Wilds, (6’0″, 220) had a fairly successful college career in South Carolina, making a splash as freshman with three 100+ yard games out of five starts. However, as is often the case with running backs, his subsequent years were dogged by injury. A high ankle sprain kept him off the field for the entire 2012 season, and he missed games each season after, with a range of more minor ailments. Despite missing games, he managed over 500+ yards in both his junior and senior years, leading the team in rushing yards in his final season. He was invited to the NFL Combine, where he performed overall in the top 12 running backs, standing out particularly in the three cone drill and bench press.
His draft profile describes Wilds as tough back, who is a good blocker on third downs and decent in the pass game, however words like ‘functional’, ‘unpredictable’ and ‘average’ pepper the analysis. He is described as a one dimensional player, without the creativity to make quick moves to get out of closing running lanes or make turns against NFL level linebackers. From his Gamecock tape, Wild comes across as a serviceable and robust back up, but not a ‘set the world on fire’ chain mover.
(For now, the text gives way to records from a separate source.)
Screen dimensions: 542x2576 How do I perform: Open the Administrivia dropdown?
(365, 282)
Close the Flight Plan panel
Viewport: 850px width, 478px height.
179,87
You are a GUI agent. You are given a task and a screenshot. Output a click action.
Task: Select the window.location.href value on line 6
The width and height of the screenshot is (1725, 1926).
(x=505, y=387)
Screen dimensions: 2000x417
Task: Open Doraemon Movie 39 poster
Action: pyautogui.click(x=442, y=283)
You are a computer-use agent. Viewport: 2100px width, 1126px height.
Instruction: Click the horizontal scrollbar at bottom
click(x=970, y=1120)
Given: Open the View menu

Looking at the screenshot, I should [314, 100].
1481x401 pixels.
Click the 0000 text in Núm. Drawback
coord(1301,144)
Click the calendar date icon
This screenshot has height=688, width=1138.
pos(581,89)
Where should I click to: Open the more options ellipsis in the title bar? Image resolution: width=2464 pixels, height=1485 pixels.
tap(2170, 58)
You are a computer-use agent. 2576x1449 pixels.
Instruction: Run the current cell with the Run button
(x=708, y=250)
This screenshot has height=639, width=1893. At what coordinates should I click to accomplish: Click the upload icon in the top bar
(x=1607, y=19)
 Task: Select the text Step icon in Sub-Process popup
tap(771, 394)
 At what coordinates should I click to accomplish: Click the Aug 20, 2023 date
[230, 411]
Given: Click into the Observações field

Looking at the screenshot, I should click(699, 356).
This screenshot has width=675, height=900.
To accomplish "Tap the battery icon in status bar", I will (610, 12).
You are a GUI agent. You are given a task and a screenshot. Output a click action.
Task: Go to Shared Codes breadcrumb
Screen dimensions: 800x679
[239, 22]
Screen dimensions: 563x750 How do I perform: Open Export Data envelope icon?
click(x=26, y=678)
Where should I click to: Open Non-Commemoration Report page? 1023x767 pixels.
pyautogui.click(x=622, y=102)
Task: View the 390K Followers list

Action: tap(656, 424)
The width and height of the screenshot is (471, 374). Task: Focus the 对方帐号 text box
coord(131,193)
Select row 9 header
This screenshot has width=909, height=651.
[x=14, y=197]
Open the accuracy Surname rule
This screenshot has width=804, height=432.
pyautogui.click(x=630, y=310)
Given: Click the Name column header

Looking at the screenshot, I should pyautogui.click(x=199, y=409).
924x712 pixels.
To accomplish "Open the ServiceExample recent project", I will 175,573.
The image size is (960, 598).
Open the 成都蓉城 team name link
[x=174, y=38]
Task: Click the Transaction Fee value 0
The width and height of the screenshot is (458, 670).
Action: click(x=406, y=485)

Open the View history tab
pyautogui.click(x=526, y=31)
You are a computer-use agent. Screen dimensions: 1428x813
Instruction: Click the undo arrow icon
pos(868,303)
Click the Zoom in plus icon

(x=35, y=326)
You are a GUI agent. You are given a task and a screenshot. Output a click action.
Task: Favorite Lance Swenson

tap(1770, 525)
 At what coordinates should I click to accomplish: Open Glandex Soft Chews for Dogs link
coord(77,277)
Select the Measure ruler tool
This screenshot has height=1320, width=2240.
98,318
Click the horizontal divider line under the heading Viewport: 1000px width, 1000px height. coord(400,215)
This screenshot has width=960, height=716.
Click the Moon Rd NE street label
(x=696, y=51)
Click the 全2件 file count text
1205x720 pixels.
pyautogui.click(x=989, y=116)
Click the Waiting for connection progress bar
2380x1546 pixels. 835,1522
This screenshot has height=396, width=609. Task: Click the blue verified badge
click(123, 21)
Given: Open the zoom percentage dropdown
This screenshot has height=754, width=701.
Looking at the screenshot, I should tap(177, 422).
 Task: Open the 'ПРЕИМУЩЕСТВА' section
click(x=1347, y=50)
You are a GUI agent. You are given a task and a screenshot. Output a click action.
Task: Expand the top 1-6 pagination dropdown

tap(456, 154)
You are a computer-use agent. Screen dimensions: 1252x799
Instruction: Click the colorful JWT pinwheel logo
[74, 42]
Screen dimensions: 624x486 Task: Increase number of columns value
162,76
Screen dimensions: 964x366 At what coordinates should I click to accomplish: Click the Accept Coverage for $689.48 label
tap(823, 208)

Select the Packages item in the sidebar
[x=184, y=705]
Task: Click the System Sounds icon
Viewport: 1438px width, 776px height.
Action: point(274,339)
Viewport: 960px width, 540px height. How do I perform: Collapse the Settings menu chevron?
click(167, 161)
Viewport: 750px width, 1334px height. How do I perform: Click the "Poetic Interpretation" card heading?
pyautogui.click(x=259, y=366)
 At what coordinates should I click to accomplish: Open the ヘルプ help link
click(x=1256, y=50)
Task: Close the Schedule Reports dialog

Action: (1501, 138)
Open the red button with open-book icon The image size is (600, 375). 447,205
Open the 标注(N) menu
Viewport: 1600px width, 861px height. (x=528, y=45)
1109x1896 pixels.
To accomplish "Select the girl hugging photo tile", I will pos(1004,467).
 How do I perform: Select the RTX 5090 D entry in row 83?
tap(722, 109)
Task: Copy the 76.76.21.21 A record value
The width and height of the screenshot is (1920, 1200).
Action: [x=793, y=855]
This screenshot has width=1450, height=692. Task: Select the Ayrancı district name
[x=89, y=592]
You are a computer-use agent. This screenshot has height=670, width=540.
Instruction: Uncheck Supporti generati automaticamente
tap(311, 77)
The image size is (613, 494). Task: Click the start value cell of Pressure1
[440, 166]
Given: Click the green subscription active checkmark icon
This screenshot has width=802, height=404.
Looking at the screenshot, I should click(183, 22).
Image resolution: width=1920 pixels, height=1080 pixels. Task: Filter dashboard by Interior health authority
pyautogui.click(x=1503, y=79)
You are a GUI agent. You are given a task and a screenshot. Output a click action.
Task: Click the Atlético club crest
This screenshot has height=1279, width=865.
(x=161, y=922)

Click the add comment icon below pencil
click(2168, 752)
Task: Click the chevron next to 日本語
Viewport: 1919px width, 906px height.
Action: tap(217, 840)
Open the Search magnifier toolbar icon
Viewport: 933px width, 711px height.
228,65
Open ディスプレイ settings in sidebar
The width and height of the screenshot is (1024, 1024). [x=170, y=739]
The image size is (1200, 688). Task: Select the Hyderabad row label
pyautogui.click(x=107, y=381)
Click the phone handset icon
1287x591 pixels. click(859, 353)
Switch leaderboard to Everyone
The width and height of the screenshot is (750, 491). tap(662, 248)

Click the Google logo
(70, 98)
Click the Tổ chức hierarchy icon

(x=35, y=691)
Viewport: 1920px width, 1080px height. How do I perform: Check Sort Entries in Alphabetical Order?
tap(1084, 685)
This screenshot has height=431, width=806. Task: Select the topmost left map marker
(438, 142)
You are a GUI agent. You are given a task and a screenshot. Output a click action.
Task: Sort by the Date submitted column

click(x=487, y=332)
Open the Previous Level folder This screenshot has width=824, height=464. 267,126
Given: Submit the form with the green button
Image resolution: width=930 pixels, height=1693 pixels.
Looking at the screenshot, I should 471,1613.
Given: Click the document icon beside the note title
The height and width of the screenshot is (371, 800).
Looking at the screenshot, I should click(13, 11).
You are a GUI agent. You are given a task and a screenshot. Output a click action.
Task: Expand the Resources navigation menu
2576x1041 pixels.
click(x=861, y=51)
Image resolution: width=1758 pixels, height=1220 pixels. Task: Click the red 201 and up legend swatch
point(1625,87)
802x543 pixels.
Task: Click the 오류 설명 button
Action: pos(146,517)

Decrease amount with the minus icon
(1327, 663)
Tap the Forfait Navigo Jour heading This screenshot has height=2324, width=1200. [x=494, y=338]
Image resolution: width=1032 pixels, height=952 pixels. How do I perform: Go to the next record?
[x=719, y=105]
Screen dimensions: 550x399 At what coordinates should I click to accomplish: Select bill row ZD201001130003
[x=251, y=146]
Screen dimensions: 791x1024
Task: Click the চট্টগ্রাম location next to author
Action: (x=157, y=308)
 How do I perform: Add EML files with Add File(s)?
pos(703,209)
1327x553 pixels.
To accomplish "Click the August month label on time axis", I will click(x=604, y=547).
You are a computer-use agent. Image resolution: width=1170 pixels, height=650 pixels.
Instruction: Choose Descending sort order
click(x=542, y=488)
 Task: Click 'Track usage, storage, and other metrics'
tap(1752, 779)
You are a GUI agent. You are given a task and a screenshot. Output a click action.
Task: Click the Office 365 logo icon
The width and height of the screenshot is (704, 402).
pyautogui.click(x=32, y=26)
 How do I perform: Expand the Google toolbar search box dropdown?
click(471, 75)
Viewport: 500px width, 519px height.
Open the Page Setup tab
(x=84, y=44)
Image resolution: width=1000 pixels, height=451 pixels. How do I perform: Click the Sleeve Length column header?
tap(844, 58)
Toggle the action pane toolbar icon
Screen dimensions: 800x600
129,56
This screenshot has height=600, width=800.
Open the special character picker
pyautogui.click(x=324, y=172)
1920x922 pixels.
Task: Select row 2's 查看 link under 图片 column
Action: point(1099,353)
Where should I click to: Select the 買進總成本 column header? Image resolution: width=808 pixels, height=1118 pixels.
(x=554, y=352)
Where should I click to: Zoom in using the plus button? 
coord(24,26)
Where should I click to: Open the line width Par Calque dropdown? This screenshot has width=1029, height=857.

His strength, bulk, and ability as a downhill runner are his key strengths.
Wilds’ appearance for the Jets in Santa Clara marked his first taste of NFL regular season football. He sits low on the depth chart, behind Forte, Bilal Powell and Khiry Robinson (who returned to the team last week), but if Forte is kept out with injury, Wilds could see more snaps than originally intended. Whether or not he can stay the course remains to be seen; at the deep end of the chart, the Jets running back revolving door is turning quickly this season.